Use your skills to volunteer – and take a step up the career ladder along the way

Posted over 1 year ago By Dale Archer


As we celebrate Volunteers Week 2019, we talked to Vanessa Johnson at Governors for Schools about how skills-based volunteering can be good for your career and your community.  
Becoming a school governor can lead to a better future for you, your career and the young people in your area. You’ll develop new skills, build your network and gain board-level experience - all while giving back to your community. So how can you get involved – and how will your career benefit? 

“In my last interview I told the interviewer I was a governor. She recognised the value of the role and asked why it wasn’t on my CV”

What does a school governor do?
School governors have the power to improve education for children. The governing board helps schools run efficiently and effectively, supporting and challenging the headteacher and making sure public money is spent responsibly.
As a school governor, you’ll set the school’s vision, manage the school’s finances, and analyse educational outcomes. Governors are also involved in the school community, so you’ll see the impact of your decisions first-hand. 
Being a school governor is a chance to experience leadership at board level at any point in your career. You’ll develop transferable skills and having school governance on your CV is a worthy addition - employers recognise the skills you gain in the role and how it can grow existing skills.

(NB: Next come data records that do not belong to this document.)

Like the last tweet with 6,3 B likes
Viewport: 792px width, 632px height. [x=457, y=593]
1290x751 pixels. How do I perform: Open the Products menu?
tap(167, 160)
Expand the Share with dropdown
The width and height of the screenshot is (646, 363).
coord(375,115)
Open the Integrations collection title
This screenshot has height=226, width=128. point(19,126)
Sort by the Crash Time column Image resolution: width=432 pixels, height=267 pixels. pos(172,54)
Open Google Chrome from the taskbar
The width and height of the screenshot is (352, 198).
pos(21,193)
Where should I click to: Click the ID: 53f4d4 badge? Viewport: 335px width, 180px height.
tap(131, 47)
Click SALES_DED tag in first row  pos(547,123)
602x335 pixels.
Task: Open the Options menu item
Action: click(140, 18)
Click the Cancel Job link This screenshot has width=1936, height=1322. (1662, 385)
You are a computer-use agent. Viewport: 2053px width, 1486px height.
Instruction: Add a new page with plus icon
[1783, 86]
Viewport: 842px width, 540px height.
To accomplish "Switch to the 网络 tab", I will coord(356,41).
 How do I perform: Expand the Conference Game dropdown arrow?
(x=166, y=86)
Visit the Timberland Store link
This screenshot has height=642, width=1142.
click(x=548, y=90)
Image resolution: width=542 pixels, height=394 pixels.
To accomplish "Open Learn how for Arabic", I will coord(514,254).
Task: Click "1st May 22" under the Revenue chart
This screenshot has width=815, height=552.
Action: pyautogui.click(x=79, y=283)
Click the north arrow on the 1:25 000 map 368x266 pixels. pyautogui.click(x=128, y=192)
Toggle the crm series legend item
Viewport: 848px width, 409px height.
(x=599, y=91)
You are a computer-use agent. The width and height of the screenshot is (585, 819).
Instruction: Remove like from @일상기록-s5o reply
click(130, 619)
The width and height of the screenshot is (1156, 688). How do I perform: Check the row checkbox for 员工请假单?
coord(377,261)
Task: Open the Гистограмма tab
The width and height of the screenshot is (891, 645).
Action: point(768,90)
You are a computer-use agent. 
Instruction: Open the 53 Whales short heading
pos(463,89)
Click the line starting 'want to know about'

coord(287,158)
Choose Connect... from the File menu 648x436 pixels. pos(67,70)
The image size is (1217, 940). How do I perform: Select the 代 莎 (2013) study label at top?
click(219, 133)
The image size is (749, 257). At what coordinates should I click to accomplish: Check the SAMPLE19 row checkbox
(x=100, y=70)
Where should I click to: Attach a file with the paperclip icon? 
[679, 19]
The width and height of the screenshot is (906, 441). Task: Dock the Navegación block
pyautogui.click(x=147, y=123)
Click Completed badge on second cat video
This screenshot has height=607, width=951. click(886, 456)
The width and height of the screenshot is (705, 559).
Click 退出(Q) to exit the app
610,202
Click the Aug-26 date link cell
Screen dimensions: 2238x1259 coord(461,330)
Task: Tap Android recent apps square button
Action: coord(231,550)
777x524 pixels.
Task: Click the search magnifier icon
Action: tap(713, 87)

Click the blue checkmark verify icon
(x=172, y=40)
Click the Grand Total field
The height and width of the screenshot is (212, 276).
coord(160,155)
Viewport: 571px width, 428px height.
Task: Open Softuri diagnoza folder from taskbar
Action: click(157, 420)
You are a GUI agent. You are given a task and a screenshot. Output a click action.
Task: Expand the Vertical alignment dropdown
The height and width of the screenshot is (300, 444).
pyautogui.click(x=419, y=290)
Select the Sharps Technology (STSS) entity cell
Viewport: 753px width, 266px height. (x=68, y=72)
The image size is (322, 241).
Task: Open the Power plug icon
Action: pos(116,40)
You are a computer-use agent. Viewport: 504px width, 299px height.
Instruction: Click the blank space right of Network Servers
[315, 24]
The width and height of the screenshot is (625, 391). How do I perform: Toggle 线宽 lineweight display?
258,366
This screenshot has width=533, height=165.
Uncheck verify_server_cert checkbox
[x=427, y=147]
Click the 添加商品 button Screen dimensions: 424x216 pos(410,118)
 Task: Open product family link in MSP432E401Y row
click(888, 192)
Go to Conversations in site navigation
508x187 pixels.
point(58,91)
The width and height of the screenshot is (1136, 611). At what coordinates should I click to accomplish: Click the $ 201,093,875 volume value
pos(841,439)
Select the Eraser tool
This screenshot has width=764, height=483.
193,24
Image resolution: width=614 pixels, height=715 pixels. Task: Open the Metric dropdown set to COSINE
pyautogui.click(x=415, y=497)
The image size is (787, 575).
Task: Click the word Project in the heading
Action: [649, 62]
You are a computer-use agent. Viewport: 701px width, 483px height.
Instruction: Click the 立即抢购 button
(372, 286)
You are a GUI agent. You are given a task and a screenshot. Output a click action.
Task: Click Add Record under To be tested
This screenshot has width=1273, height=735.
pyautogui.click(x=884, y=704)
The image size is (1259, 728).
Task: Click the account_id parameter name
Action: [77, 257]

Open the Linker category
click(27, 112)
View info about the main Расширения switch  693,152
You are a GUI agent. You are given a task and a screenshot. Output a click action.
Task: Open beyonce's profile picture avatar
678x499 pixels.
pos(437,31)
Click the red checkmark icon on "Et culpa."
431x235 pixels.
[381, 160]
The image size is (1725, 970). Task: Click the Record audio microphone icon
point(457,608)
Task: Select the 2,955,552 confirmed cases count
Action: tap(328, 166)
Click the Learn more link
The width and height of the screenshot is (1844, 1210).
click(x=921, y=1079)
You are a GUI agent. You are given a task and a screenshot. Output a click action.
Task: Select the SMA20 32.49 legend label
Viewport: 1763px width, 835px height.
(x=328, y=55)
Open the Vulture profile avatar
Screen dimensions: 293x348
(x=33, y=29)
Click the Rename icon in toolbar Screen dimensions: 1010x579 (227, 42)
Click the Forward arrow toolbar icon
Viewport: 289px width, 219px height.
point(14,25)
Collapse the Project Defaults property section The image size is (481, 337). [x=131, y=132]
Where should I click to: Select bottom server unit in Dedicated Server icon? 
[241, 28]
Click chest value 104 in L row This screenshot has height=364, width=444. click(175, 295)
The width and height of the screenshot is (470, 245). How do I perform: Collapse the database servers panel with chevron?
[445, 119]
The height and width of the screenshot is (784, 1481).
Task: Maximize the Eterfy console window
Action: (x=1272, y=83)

You can use your existing skills – and learn how to apply them in a different context – as well as learning about areas outside your usual role

Finance – You’ll review and approve large budgets of over £1million as part of the governing board. You’ll work to find the best ways to manage the money available, prioritising and making often tough decisions.  Governors with finance expertise are always needed. The role enables you to use your skills in a different way to your day job so you can broaden your perspective. 
HR – It’s the governing board’s job to recruit the headteacher and performance manage them in the role. A crucial part of being a governor is supporting and challenging the headteacher – skills that are valuable in any workplace. 
Strategy – Decisions you make as a governor will directly affect the school and the children. As a governing board you’ll set the ethos of the school and discuss the vision for the future. You’ll also review the school’s development plan. 
Data analysis – You‘ll make informed decisions based on data, reviewing the data to make sure the school is on the track to success. 
Analytical thinking – Governors need to solve problems quickly and effectively to make sure the school runs as efficiently as possible. As a governor, you’ll challenge the status quo by analysing the best processes for the school and asking challenging questions. 
These are all skills that can enhance how you perform in your day job, and the specific expertise and experience of ICAEW members can bring valuable insight to a school’s governing body. 

“The skills and confidence gained from being a governor and taking on increasing levels of responsibility contributed to my success in gaining a promotion to departmental manager at work.”

How do you become a school governor?
Governors for Schools post school governor vacancies on so you can search for a role there. You can also apply directly with Governors for Schools and the charity will help match your specific skillset with a local school in need. 
Is there any support available?
Governors for Schools offers free training and support, including regular webinars and access to its online information service, to make sure you’re effective from your first day in the role.
Although focused on the role of charity trustees, ICAEW’s online trustee training modules also contain modules that are applicable to school governors.